Run the LogRhythm Database Upgrade Tool from the primary HA server only.
- Upgrade the LogRhythm appliances.
- Run the LogRhythm Install Wizard on the primary PM/XM.
- Configure the remaining hosts by running the LogRhythm Infrastructure Installer package on the required appliances.
- Platform Manager
- Run the LogRhythm Infrastructure Installer package on the secondary PM/XM via the command line, specifying the /ha-secondary flag: .\LRII_Windows.exe /ha-secondary=<HA shared IP address>
- Data Processors
- AI Engine Servers
- Web Console Servers
Data Indexers
If you have Linux Data Indexers (DXs), run the LogRhythm Infrastructure Installer package when upgrading the DX. For more information see Upgrade the LogRhythm Data Indexer.- Update the hosts file to contain the hot and warm additions with the host entries.
- Run the PreInstall.sh script from the DX node you want to run the upgrade from.
- When prompted to enter the path location for the hosts file, enter the full path location—for example, home/logrhythm/Soft/hosts.
Run the installer with the hosts file argument.
An --es-cluster-name is required only for new install, not for an upgrade
- (Optional) Configure additional servers (SOAP API Server).
- Verify cluster status.
- Platform Manager
- Run the LogRhythm Install Wizard on all remaining Windows appliances.
- Secondary PM/XM
- When the LogRhythm Infrastructure Installer opens, click Exit.
- Data Processors
- AI Engine Servers
- Web Console Servers
- Secondary PM/XM
- Run the post-upgrade script on the primary and secondary nodes.

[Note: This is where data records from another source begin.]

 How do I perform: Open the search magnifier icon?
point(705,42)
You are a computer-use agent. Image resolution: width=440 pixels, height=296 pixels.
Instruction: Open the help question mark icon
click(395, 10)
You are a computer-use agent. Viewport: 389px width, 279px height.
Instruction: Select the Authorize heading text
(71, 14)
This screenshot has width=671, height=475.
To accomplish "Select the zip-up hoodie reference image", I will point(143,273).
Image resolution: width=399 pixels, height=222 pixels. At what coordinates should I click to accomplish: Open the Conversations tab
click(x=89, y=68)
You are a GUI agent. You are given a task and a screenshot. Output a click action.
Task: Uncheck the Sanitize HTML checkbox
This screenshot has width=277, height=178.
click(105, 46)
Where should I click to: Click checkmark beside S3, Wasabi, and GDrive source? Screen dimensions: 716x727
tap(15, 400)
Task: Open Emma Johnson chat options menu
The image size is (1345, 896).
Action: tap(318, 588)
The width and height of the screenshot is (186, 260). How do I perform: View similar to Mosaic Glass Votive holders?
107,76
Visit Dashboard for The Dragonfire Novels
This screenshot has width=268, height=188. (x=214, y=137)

- Perform post-upgrade procedures.
- Restart the upgraded systems.
- Import the LogRhythm license file.
- Start the LogRhythm components.
Verify the Upgrade
- Confirm that all LogRhythm services have started successfully.

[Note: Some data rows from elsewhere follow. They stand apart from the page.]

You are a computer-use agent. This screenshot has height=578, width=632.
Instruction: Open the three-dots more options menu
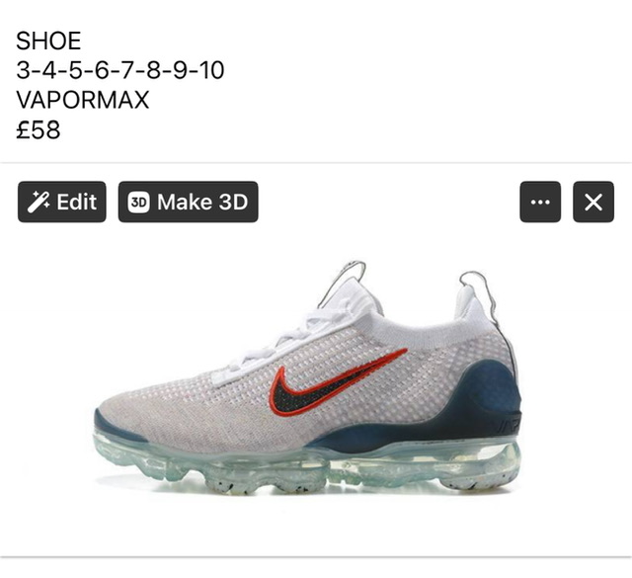coord(540,202)
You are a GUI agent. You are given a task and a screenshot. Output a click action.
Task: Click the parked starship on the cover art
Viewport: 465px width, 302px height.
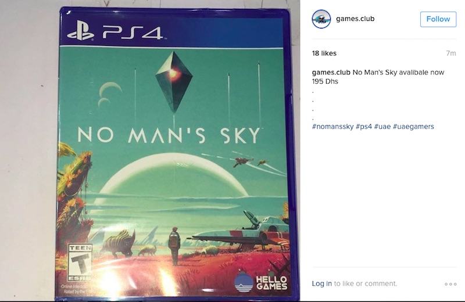click(x=241, y=231)
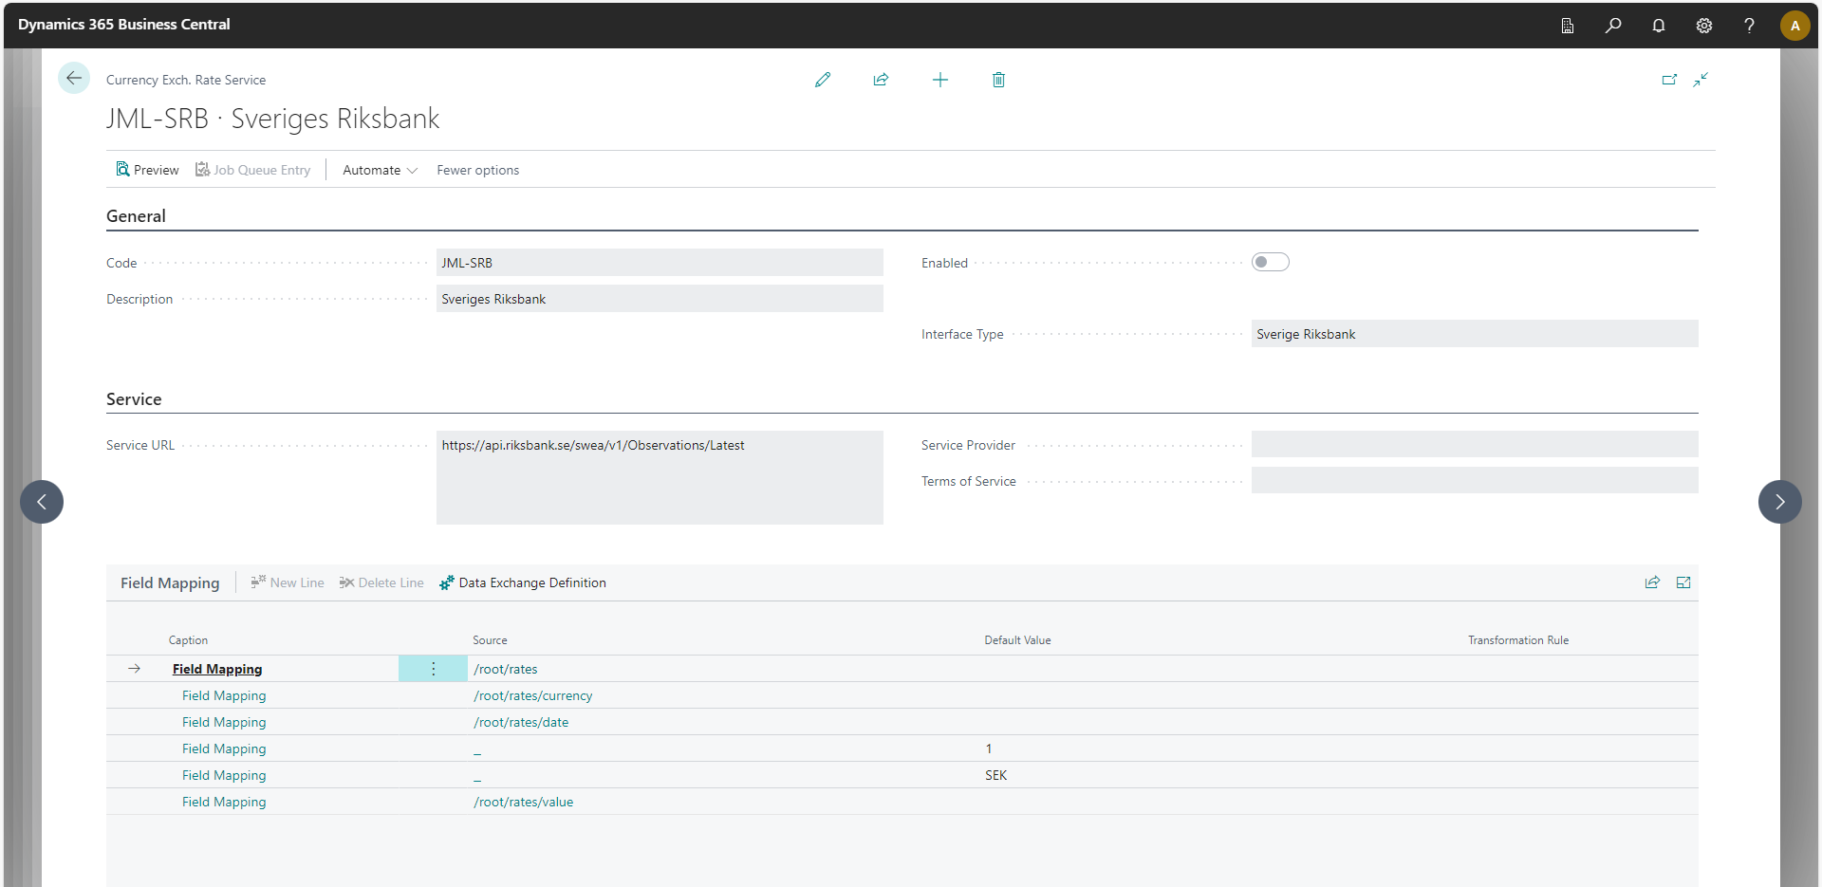Image resolution: width=1822 pixels, height=887 pixels.
Task: Click Field Mapping link for /root/rates/currency
Action: 224,695
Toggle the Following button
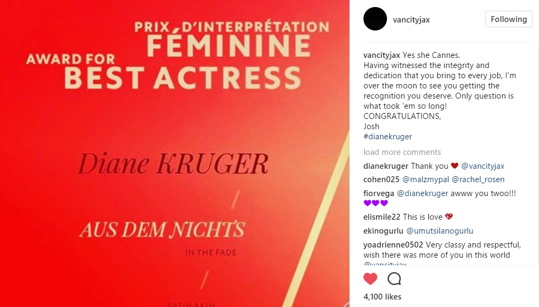Viewport: 539px width, 307px height. tap(508, 19)
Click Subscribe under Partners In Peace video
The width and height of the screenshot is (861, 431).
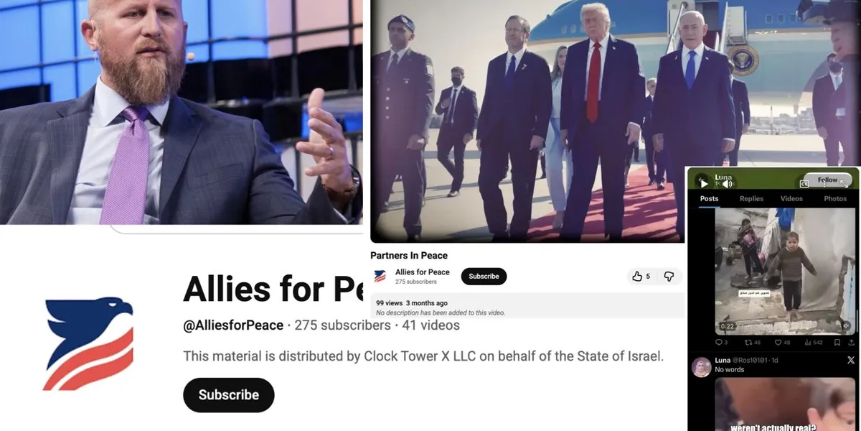click(484, 277)
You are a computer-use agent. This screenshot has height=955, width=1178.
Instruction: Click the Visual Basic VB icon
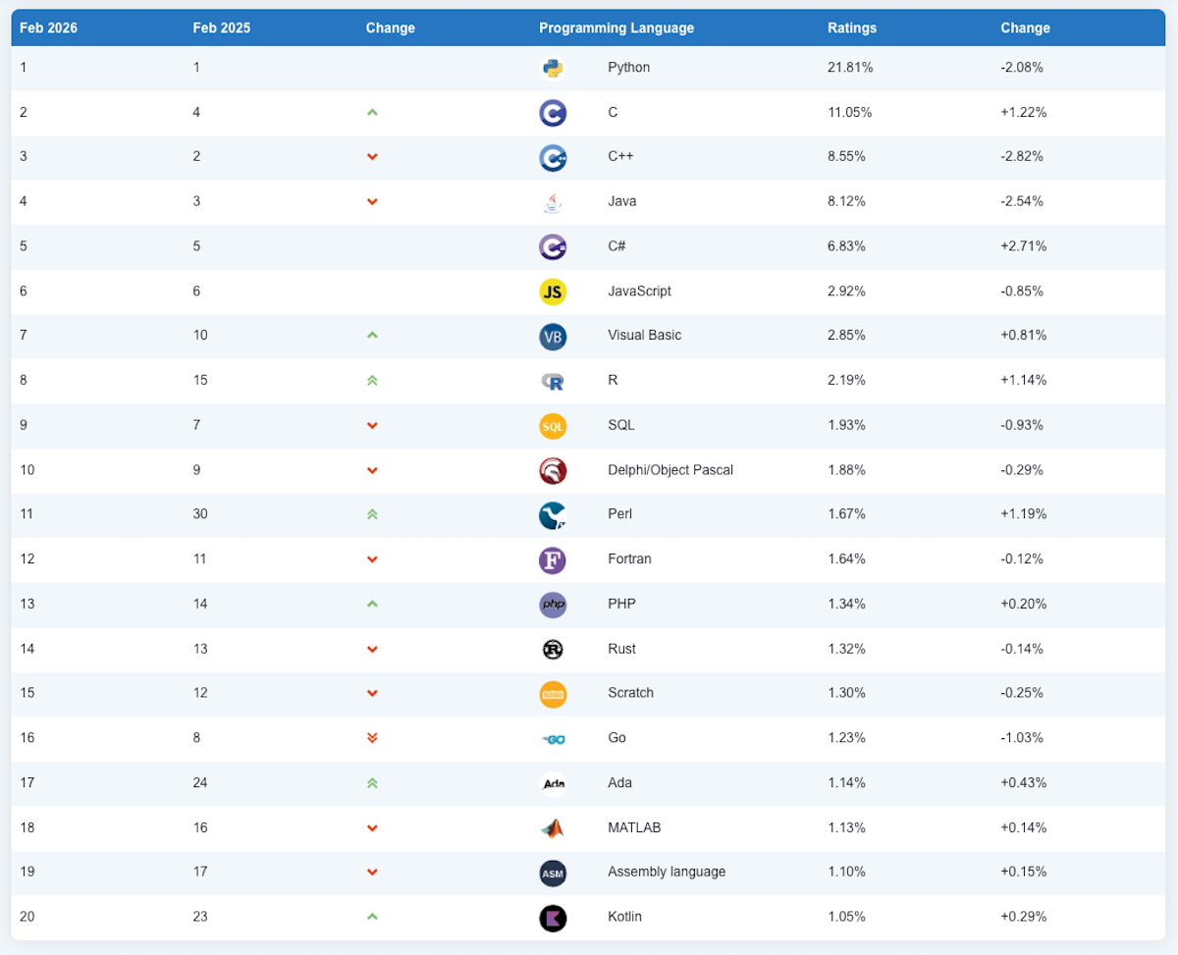point(553,336)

Restart all services that are In Service within the LifeKeeper GUI.
Confirm that All Services Up appears in the Configuration Manager.

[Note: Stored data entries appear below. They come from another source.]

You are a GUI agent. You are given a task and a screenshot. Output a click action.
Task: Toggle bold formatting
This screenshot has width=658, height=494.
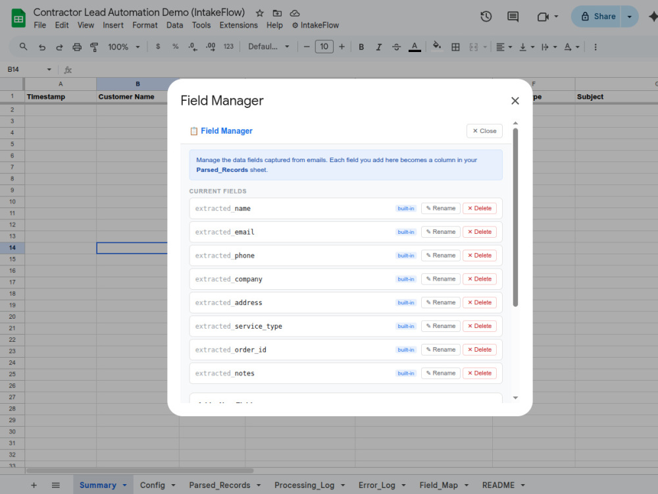point(361,47)
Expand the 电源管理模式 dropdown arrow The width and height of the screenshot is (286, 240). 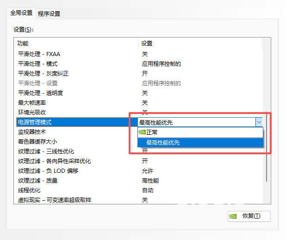tap(259, 122)
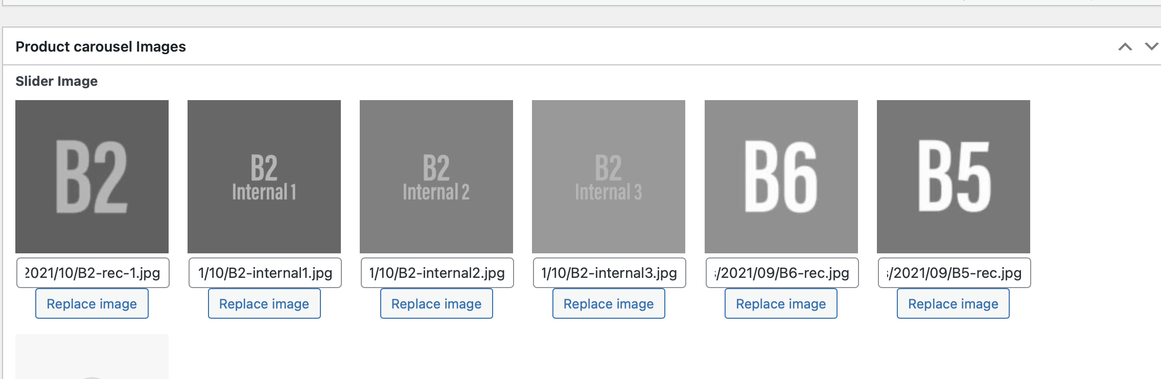Select the B2 Internal 1 thumbnail
The width and height of the screenshot is (1161, 379).
(264, 177)
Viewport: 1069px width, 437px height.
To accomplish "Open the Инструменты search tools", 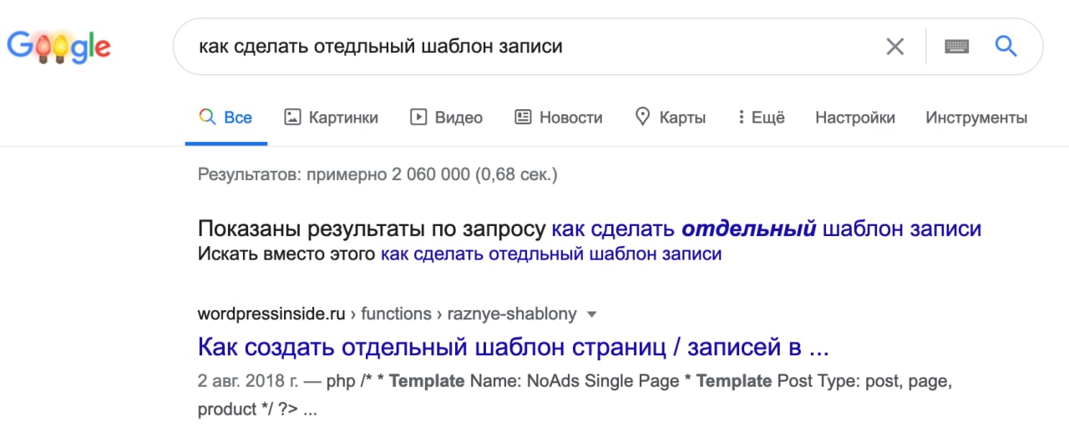I will [975, 118].
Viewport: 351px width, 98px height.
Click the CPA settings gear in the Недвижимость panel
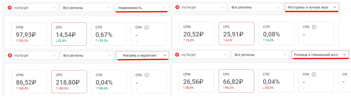pyautogui.click(x=147, y=28)
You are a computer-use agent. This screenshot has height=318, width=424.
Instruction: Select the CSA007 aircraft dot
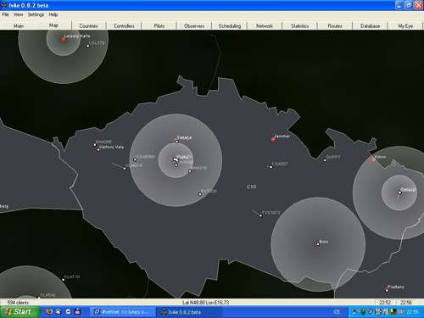click(271, 167)
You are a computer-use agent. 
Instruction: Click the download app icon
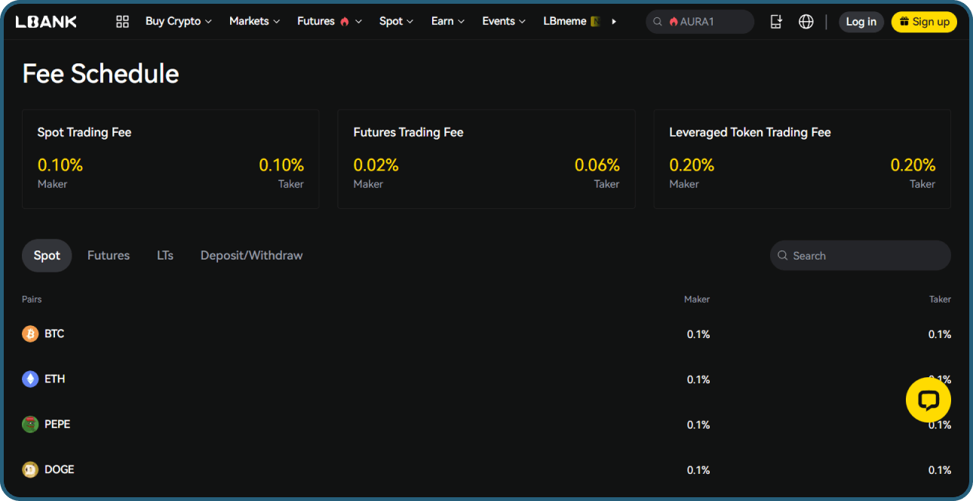click(x=776, y=22)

This could take up to 5 minutes after the upgrade.- Open a web browser on the primary PM/XM, enter <localhost>:3000, click Pipeline, and then click Mediator.
- Confirm that all Data Processors are processing logs.
- Change the dashboard time filter to Last 5 minutes.
- Enter <localhost>:3000, click Data Indexer, click Maintenance, and then confirm that the DX cluster is green or yellow.
-
- If you have a large deployment, the cluster may remain yellow for a significant amount of time while the indices come online.
- Depending on the size of the DX cluster and how much data it contains, it could take several minutes for the cluster to turn from red to yellow or green after the upgrade. After it turns yellow, then indexing and searching capabilities should be reinstated.
- Enter <localhost>:3000, click Data Indexer, click Logs Indexing, and then confirm that logs are being indexing into the DX cluster.
- Enter <localhost>:3000, click AIE, click AIE Metrics, and then confirm that all LMs (DPs) are connected to the AIE servers required, and that the AIE servers are receiving and processing data.
- In the Web Console:
- Verify that you can see data on your key dashboards.
- Conduct a search in the Web Console with the following parameters:
- Timeframe: Last 30 minutes
- Filters: remove all filters
- Repository: Logs
This check tests 90% of the SIEM's core functionality. If you get results, then the deployment's processing, indexing, and searching functionality are working. If you do not get results, then you may need to wait for the DX cluster to turn yellow before trying this search again.
If you have any test AIE correlation rules set to trigger an alarm, generate one of these and verify that it appears in the Alarms tab of the Web Console.
If you have already had AIE correlation rules trigger an alarm post-upgrade, then there is no need to complete this step(Optional) Complete a failover to confirm that the failover works on your new version.
This does not need to be conducted at the same time as the upgrade.